UPA, a universal protein array system for quantitative detection of protein-protein, protein-DNA, protein-RNA and protein-ligand interactions

Abstract

Protein-protein interactions have been widely used to study gene expression pathways and may be considered as a new approach to drug discovery. Here I report the development of a universal protein array (UPA) system that provides a sensitive, quantitative, multi-purpose, effective and easy technology to determine not only specific protein-protein interactions, but also specific interactions of proteins with DNA, RNA, ligands and other small chemicals. (i) Since purified proteins are used, the results can be easily interpreted. (ii) UPA can be used multiple times for different targets, making it economically affordable for most laboratories, hospitals and biotechnology companies. (iii) Unlike DNA chips or DNA microarrays, no additional instrumentation is required. (iv) Since the UPA uses active proteins (without denaturation and renaturation), it is more sensitive compared with most existing methods. (v) Because the UPA can analyze hundreds (even thousands on a protein microarray) of proteins in a single experiment, it is a very effective method to screen proteins as drug targets in cancer and other human diseases.

Figure 1

Protein–protein interactions monitored with the use of a universal protein array. (A) Autoradiographic signals detected from the array that was incubated with the ³²P-labeled GST-K–p52 and washed with buffer A100. (B) Signals detected after washing the array (from A) with buffer A1000. (C) Quantitative representation of relative affinities (in reading units from a densitometer) of 48 proteins for the transcriptional coactivator p52 after washing with 1000 mM KCl.

Figure 2

Protein–DNA, protein–RNA and protein–ligand interactions monitored with the use of the universal protein array.
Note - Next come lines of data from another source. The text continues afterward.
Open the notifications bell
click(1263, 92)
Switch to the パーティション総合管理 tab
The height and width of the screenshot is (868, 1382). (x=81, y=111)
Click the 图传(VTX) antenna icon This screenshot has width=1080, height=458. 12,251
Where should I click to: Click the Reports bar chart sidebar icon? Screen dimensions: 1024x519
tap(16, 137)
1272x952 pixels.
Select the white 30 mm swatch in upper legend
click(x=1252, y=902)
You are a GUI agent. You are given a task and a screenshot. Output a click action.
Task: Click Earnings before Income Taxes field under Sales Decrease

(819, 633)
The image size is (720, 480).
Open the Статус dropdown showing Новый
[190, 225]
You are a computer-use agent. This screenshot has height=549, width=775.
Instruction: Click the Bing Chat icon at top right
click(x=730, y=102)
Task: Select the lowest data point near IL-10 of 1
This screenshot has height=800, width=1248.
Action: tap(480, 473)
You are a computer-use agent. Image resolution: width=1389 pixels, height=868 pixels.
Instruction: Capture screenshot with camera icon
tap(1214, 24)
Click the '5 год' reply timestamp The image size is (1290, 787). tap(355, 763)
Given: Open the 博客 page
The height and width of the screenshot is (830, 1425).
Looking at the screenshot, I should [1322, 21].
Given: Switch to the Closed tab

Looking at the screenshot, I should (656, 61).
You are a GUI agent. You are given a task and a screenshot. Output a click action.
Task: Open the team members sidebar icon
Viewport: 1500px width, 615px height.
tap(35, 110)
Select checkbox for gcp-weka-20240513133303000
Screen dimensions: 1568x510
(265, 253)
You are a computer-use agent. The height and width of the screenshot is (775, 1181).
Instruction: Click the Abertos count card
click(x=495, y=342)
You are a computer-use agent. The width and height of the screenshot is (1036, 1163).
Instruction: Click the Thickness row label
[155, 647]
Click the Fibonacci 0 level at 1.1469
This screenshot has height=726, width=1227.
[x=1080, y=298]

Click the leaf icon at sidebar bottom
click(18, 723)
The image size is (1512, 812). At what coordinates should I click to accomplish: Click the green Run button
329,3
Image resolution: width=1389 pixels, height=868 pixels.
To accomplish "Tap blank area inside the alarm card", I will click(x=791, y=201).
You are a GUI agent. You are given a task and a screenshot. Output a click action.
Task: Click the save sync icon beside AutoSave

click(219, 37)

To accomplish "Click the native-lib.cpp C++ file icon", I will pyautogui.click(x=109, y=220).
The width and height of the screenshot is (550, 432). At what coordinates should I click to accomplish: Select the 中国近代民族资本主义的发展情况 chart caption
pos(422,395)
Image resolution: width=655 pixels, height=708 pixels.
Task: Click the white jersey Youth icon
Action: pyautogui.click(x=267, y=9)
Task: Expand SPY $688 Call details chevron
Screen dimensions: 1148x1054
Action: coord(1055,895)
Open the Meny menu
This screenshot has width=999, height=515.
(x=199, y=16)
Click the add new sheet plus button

Autoradiographic signals detected from the same array which was repeatedly stripped and incubated with the ³²P-labeled dsDNA probe (A), the ssDNA probe (B), the RNA probe (C) and the ¹²⁵I-labeled ligand T3 (D) after the array was washed with 500 mM KCl.

Figure 3

Use of UPA to detect ASF/SF2-interacting proteins. (A) Sixteen selected proteins (or fractions) were analyzed for interaction with ³²P-labeled 6H(K)ASF/SF2. CTD, the C-terminal domain of RNA polymerase II fused to GST; RPB5, RPB6, RPB8, RPB10α and RPB10β correspond to individual subunits of RNA polymerase II fused to GST; TBP, TATA-binding protein; f:TFIID, affinity-purified flag-tagged TBP-containing TFIID complex from HeLa cells; RXR, retinoid-X receptor; TR, thyroid hormone receptor; His-H1, histone H1; Co-His, co-histones; HMG1, high mobility group protein 1; ASF, alternative splicing factor; GST–Nu, GST–nucleolin fusion; GST-K, GST fused with a synthetic heart muscle kinase site. (B) Autoradiographic detection of UPA after washing the membrane with 100 mM KCl. (C) Signals detected after washing the membrane with 500 mM KCl.